Excerpts from Jim Conrad's
Naturalist Newsletter

Congo Mahoe, HIBISCUS CLYPEATUS, flower & leaves

from the December 14, 2014 Newsletter issued from Río Lagartos, on the Yucatan Peninsula's northern coast (~N21.60°, ~W88.16°), Yucatán state, MÉXICO
CONGO MAHOE

At the weedy edge of a small patch of scrubby woods in the savanna south of Río Lagartos, pretty, apple-size, bowl-shaped, off-yellow flowers adorned a hairy-leafed tree, as shown above.

The flower astonished me. Obviously, with its many stamens united at their bases into a cylinder around the ovary's style -- forming what's called a 'staminal column' -- the tree is a member of the big Hibiscus Family. However, I'd never seen an hibiscus-type flower with its staminal column tilted so decidedly downward. A closer look at that amazing plunging column is provided below:

Congo Mahoe, HIBISCUS CLYPEATUS, flower showing tilted staminal column

Not only is the column tilted, but its stamens cluster on the column's top side. The style's branched, purplish stigmatic area actually seems to rest on the corolla's lower surface. Also, notice the deep nectar pits at the column's base where hummingbirds are clearly invited to dip their beaks. Abundant whitish pollen splattered across the corolla's interior evidence recent visits by pollinators. A glance at the back of the flower shows that the fuzzy calyx also is a bit unusual, its acutely pointed sepals topping a broad calyx tube, and the calyx with its five sepals subtended by a circle of slender bracts, shown below:

Congo Mahoe, HIBISCUS CLYPEATUS, calyx

Several flowers had matured to the point that their corollas had shriveled and dropped off leaving behind a tawny-colored, furry ovary developing within the cup of the leathery calyx, as shown below:

Congo Mahoe, HIBISCUS CLYPEATUS, hirsute ovary

To identify this exotic-looking species I reviewed every member of the Hibiscus Family listed for the Yucatan, except for Hibiscus itself -- which I reckoned it couldn't possibly be because of that crazily tilted staminal column -- and found no matches.

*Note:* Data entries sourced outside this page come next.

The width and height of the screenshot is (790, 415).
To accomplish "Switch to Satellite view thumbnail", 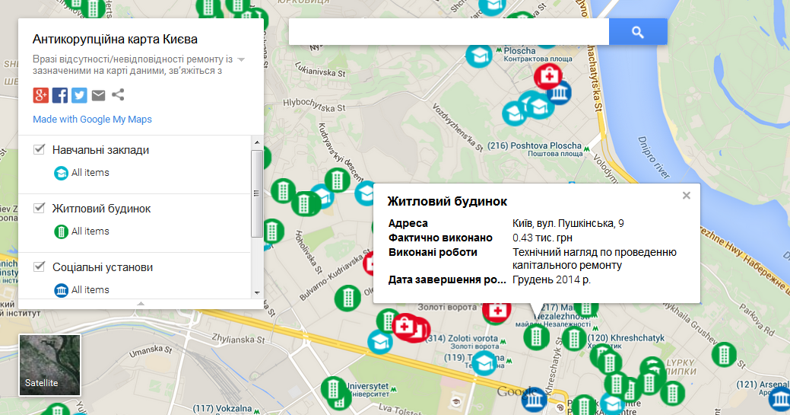I will pyautogui.click(x=49, y=366).
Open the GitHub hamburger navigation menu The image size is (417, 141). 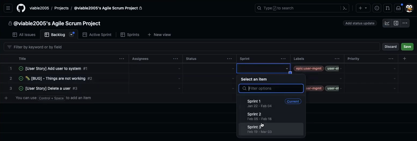[8, 8]
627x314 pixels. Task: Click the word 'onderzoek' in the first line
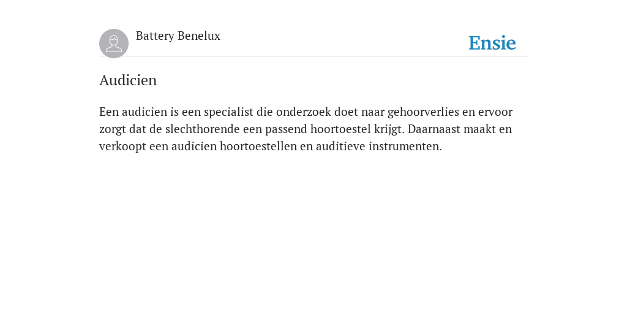point(304,112)
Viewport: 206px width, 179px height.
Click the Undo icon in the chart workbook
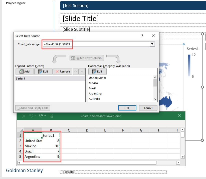(31, 116)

Maybe it was an invasive species or even something new.

But, the short story is that finally in desperation I looked among the Hibiscuses and... there it was. It's HIBISCUS CLYPEATUS, with the unlikely name of Congo Mahoe. James Macfadyen in his Flora of Jamaica suggests that the name was invented by African slaves who found it similar to something they'd left back home.

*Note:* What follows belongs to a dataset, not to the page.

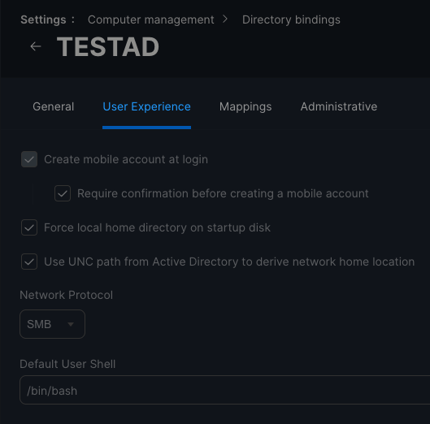Go back using the arrow beside TESTAD
Image resolution: width=430 pixels, height=424 pixels.
pyautogui.click(x=36, y=46)
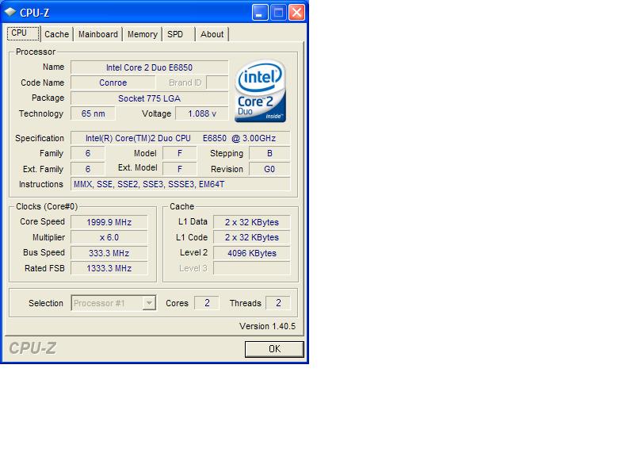
Task: Open the Mainboard tab
Action: [98, 34]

Still, this is an all-American native tree, and a fine one, endemic to southeastern Mexico, Belize, Guatemala and the Caribbean area.

Though with us the Congo Mahoe tends to emerge from dense, woods-edge thickets as if scared to show itself, when planted and cared for it makes a handsome tree with pretty, interesting flowers. Europe's Gardening.EU website says of the Congo Mahoe that "... during the summer it assumes a red colouring; the adult species are large in size and reach 17 m in height." 17m is 56 feet. Nothing is said of its cold hardiness.

As with many woody members of the Hibiscus family, the tree's inner bark is toughly fibrous. The fibers have been used traditionally for making cord, whips and lashes.